What would you do if random, probably rain soaked, people showed up at your door with a translator and asked to talk to you about your household’s details??? I am guessing that 99.99% of you would say no thanks creepy dudes, get off my porch; I know I would. Questions like, how much money do you spend a month? Are you below the poverty line? Would you be willing to purchase a new stove that had environmental, health and livelihood benefits? Yet, I am astounded every time we roll up to a house and they take us into their home with open arms and pump chai into our already overloaded systems. The sincerity and welcoming nature I have experienced in these mountain villages confounds my impatient American mind.
Last week I created and administered my own baseline survey in a small village called Killaur. With the help of a good friend who speaks perfect English and Hindi I was able to survey a third of the village and get a general idea about the state of the households (got to shout out to my man Apoorv who was on fire with his translations). We stumbled upon this village on a reconnaissance mission into an area that has not been informed about our stove program. Now our team is moving to set up a new pilot program in Killaur, which gives me that warm kind of apple-pie feeling because I see Killaur as my own little village baby. So work is going well. I love the field-work, and I will be returning to the village a few times this week.
As I try to think of a story to relay on this blog there are too many thoughts running through my head so I am going to write this as they pop into my mind. Hitching a ridiculously bumpy/queasy ride to Killaur in the back of a fruit truck, as Alex’s phone slithers out of my pocket and gets left in the back of the truck. Celebrating the fourth of July by letting people Henna tattoo some ‘Merica things on me including “Thug Life” and “These Colors Don’t Run, Boi” (can’t believe how dark they turned on my skin, these are going to stay with me for a couple of weeks…). Getting lost in Gajjar with Chandu, one of our sales team members, climbing down into the river basin, and immediately realizing I had just down-climbed through a bush of stinging nettle as my upper body broke out into red m&m looking hives. Finding a little scorpion outside the dorm, promptly losing sight of it at it scurried towards my room. Plump plums, perfect peaches, appetizing apples, abundant apricots, plenty’O pears, fruit season in the mountains was hectic.

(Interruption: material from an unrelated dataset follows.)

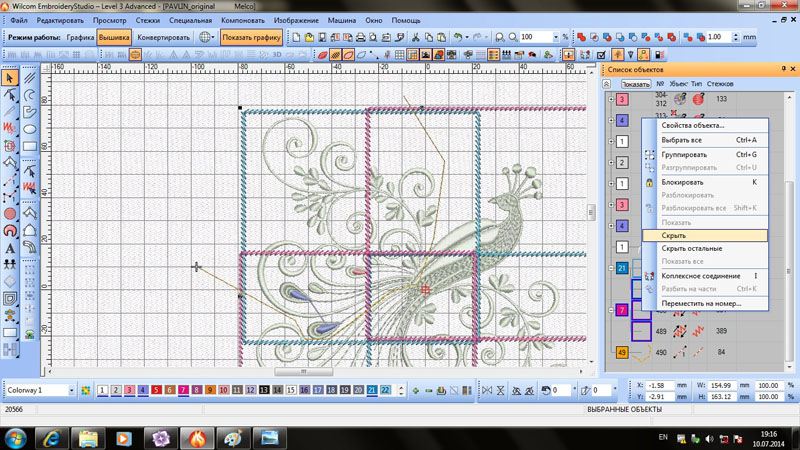Screen dimensions: 800x450
Task: Choose Скрыть from the context menu
Action: coord(675,235)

Donning my full body rain armor, traveling out in the heaviest downpour and discovering newly formed waterfalls as the opaque clouds morph the landscape into an apocalyptic land-before time. Eating well, eating for cheap, eating with my hand, only with the right hand, stuffing myself like an Indian turkey. Stopping for a minute and taking it all in, disbelief at where I am in this moment. Excitement for dayz.
It’s all good in the CHIRAG hood. Namaste.
Hopefully I will be able to put up some pictures on this post later if the internet allows it.
What an amazing adventure. Always keep your enthusiasm for your work!
Hi, I stumbled across your blog because you were featured on Penn News Today a couple days ago. Your travels piqued my interest because I’m of Indian heritage and I actually applied for a CASI program. Enjoyed reading a bit about your experiences–I like your casual and easy-to-read style of writing:)
Soo.. I like that your first post indicated that you would post pictures. Then India said: what the hell were you thinking?!